STATED PROBLEM:
Recast every line of the entries below as a Markdown table with the columns "No." and "Line," giving each line its row number and skipping blank lines. Leave the pictures out of the table.

Raw entries
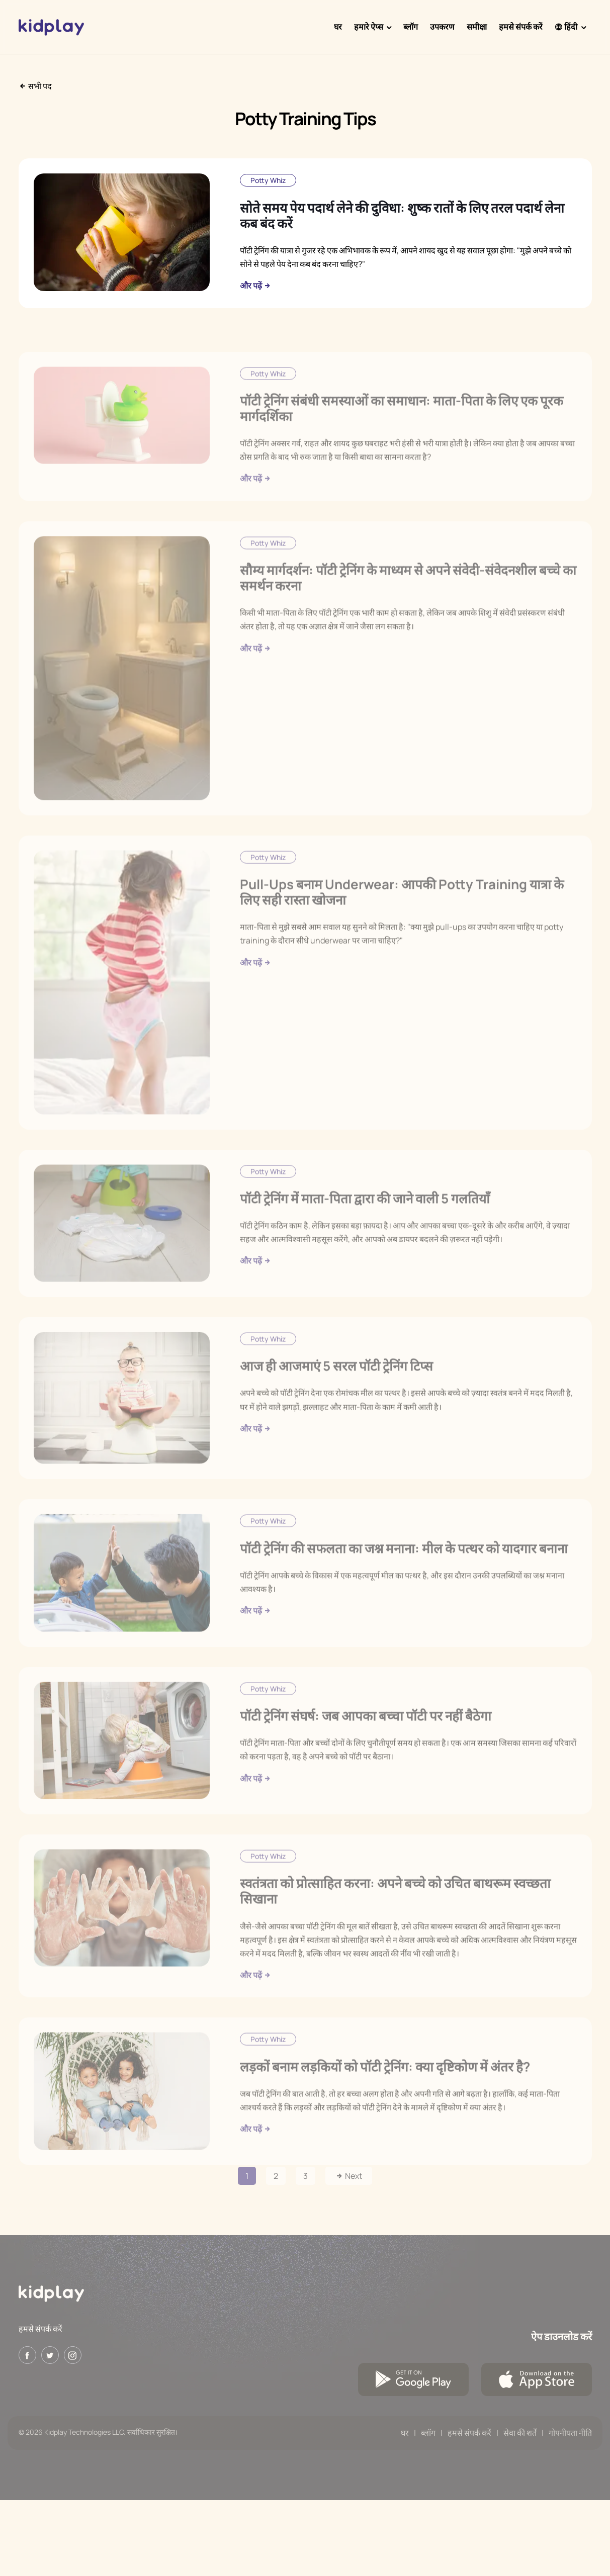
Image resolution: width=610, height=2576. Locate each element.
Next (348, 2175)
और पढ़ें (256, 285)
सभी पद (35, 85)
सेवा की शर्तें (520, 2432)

FINAL RESULT:
| No. | Line |
|---|---|
| 1 | Image resolution: width=610, height=2576. Locate each element. |
| 2 | Next (348, 2175) |
| 3 | और पढ़ें (256, 285) |
| 4 | सभी पद (35, 85) |
| 5 | सेवा की शर्तें (520, 2432) |